* _TEXT_
==================================================
Isabelle Villiger
- Full name: Isabelle Bianchi-Villiger
- Country (sports): Switzerland
- Born: 24 November 1962 (age 63) Zürich, Switzerland
- Plays: Right-handed

Singles
- Career titles: 0
- Highest ranking: No. 41 (31 December 1981)

Grand Slam singles results
- Australian Open: 1R (1981)
- French Open: 1R (1981, 1982)
- Wimbledon: 1R (1981)

Doubles
- Career titles: 0

Grand Slam doubles results
- Wimbledon: 1R (1981)

Grand Slam mixed doubles results
- Wimbledon: 1R (1981)

Team competitions
- Fed Cup: QF (1981)

= Isabelle Villiger =

Swiss tennis player

Isabelle Villiger (born 24 November 1962) is a Swiss former tennis player who was active during the 1980s. She reached a highest singles ranking of world number 41 in December 1981. In 1979 and 1980 she reached the semifinals of the junior singles event at Wimbledon and in 1981 competed in the Wimbledon singles, doubles and mixed doubles events. That year she also took part in the Australian Open and French Open.

Villiger was a member of the Swiss Federation Cup team in 1978, 1981 and 1982 where she had a record of two wins and two losses in singles.
==================================================
* _GIVEN DATA_

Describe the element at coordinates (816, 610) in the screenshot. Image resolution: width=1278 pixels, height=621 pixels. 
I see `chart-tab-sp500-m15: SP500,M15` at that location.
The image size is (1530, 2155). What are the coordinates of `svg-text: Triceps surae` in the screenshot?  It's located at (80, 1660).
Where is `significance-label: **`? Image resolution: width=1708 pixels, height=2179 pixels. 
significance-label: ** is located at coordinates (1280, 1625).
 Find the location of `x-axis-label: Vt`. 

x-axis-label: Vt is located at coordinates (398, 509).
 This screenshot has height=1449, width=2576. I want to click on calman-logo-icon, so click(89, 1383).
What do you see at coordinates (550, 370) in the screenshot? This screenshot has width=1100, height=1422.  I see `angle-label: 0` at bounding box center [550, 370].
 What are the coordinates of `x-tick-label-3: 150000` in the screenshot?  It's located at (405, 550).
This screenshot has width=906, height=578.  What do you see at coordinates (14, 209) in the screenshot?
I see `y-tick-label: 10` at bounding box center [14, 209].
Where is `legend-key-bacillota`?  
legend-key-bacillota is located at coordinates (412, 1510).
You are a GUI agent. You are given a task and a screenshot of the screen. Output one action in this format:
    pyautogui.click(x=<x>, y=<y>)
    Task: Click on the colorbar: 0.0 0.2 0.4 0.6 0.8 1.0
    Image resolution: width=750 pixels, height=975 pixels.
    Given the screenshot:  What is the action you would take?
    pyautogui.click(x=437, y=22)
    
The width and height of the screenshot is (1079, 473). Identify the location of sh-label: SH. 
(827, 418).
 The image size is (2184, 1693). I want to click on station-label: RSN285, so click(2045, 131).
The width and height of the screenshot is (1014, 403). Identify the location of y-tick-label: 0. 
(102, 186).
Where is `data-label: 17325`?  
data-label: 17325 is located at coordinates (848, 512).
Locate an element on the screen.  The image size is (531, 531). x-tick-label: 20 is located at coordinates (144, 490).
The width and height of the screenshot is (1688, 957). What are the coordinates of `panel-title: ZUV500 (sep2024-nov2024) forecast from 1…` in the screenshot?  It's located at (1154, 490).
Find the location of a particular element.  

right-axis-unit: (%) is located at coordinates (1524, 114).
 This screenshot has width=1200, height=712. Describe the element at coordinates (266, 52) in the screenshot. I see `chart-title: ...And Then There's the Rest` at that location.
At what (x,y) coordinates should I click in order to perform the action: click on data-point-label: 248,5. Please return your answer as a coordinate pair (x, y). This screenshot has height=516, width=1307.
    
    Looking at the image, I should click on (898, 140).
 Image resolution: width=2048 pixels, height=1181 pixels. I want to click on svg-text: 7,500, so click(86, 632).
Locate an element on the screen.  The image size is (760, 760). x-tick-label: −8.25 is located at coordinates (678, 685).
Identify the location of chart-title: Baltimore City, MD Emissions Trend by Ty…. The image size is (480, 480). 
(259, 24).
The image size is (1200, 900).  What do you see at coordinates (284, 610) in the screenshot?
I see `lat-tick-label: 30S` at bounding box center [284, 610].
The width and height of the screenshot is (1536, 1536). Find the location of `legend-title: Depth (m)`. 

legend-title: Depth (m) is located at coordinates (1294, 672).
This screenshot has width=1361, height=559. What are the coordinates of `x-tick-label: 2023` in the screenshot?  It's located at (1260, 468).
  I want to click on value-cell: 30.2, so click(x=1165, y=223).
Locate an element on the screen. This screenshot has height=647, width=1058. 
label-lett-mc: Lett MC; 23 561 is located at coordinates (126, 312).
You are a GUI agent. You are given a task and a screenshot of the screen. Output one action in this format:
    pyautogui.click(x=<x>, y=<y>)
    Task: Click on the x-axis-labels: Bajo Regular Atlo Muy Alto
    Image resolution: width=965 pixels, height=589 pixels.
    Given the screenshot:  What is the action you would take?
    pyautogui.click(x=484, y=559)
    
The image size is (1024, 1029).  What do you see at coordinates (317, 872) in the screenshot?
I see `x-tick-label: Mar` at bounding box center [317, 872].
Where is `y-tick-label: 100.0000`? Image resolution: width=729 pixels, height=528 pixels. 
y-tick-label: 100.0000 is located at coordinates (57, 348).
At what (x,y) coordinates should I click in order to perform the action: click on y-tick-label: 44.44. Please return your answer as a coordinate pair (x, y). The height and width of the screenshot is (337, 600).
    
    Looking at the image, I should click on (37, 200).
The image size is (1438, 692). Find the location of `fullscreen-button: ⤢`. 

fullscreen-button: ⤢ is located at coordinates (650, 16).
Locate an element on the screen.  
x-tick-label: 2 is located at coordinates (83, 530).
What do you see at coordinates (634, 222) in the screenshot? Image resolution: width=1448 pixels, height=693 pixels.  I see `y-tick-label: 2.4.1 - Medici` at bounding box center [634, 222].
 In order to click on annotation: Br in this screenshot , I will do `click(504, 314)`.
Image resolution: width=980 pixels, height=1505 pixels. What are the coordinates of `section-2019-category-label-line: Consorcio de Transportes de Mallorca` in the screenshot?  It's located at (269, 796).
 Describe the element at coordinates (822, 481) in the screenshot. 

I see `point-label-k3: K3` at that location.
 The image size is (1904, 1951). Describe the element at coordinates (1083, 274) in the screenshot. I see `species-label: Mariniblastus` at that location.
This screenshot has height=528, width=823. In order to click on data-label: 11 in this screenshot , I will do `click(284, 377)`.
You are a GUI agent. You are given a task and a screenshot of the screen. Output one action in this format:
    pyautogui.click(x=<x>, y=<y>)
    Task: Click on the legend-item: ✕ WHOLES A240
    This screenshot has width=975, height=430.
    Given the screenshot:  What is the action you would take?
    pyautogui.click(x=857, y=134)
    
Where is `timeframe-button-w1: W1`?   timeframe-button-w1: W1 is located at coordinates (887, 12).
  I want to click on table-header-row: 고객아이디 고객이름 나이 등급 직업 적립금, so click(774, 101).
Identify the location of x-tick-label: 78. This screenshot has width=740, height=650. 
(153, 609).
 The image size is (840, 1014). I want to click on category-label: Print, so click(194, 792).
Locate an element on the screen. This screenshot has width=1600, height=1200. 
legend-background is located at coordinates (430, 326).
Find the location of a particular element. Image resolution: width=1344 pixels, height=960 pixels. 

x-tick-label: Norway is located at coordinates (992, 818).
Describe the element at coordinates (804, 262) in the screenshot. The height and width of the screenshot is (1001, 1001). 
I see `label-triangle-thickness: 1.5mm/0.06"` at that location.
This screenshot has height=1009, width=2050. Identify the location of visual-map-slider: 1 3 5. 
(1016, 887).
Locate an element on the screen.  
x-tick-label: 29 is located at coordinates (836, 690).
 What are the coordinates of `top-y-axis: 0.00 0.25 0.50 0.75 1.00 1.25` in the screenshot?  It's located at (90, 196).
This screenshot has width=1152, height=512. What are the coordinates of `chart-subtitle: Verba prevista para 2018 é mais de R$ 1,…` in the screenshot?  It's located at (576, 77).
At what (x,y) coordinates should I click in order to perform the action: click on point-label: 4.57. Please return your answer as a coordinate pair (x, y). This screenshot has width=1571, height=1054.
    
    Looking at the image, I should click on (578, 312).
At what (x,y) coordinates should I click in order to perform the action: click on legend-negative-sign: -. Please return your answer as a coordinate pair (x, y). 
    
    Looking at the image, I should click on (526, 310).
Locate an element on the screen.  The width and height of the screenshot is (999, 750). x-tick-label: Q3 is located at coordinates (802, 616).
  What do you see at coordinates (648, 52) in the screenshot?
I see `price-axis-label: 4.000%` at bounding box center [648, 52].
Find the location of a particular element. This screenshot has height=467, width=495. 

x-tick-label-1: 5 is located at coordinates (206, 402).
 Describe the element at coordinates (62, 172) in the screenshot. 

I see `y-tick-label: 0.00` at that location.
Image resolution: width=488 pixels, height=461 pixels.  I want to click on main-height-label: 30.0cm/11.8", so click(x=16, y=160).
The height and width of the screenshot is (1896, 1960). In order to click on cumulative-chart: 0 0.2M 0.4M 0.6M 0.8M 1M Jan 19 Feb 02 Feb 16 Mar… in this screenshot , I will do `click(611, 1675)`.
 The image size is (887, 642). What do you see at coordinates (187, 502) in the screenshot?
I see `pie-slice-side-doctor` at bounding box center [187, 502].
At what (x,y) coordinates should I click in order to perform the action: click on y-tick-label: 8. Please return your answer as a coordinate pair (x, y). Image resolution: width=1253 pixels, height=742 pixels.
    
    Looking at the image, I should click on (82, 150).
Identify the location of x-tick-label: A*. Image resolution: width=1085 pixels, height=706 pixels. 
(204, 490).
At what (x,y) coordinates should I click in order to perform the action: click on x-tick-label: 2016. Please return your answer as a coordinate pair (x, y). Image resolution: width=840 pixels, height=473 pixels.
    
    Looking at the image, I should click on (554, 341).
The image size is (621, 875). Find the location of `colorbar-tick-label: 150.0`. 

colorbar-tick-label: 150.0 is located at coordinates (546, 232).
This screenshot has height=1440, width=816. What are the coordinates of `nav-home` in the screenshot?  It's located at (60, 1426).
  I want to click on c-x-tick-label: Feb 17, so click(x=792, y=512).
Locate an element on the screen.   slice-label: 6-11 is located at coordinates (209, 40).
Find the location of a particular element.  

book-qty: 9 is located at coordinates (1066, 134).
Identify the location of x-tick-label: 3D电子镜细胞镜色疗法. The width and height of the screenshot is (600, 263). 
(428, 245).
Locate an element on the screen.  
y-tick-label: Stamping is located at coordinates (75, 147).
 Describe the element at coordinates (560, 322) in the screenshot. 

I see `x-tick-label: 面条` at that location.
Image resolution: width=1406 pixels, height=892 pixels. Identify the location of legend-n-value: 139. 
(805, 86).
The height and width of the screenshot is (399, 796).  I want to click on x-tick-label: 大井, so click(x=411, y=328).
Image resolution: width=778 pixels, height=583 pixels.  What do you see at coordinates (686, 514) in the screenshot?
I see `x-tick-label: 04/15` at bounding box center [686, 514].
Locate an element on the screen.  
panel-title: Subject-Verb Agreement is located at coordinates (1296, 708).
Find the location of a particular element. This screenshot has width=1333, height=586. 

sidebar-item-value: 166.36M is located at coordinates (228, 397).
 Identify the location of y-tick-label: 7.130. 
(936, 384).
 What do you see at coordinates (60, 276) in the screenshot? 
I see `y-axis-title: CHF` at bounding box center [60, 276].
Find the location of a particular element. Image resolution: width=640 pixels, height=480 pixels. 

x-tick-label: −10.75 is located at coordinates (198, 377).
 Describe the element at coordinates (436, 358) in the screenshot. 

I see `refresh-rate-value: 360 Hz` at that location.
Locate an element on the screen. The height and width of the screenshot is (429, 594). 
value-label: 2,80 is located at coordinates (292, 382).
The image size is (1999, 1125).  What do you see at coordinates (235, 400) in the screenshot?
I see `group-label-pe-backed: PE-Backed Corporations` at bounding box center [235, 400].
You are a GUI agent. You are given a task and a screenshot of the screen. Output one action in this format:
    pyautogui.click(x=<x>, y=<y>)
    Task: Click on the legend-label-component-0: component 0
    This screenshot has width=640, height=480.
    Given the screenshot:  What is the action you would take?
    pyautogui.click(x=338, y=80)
==================================================
* _WHAT THE TASK ASKS_
Reproduce the entire Isabelle Villiger text word for word, from its first line to its last.

* _WORKED SOLUTION_
Isabelle Villiger
- Full name: Isabelle Bianchi-Villiger
- Country (sports): Switzerland
- Born: 24 November 1962 (age 63) Zürich, Switzerland
- Plays: Right-handed

Singles
- Career titles: 0
- Highest ranking: No. 41 (31 December 1981)

Grand Slam singles results
- Australian Open: 1R (1981)
- French Open: 1R (1981, 1982)
- Wimbledon: 1R (1981)

Doubles
- Career titles: 0

Grand Slam doubles results
- Wimbledon: 1R (1981)

Grand Slam mixed doubles results
- Wimbledon: 1R (1981)

Team competitions
- Fed Cup: QF (1981)

= Isabelle Villiger =

Swiss tennis player

Isabelle Villiger (born 24 November 1962) is a Swiss former tennis player who was active during the 1980s. She reached a highest singles ranking of world number 41 in December 1981. In 1979 and 1980 she reached the semifinals of the junior singles event at Wimbledon and in 1981 competed in the Wimbledon singles, doubles and mixed doubles events. That year she also took part in the Australian Open and French Open.

Villiger was a member of the Swiss Federation Cup team in 1978, 1981 and 1982 where she had a record of two wins and two losses in singles.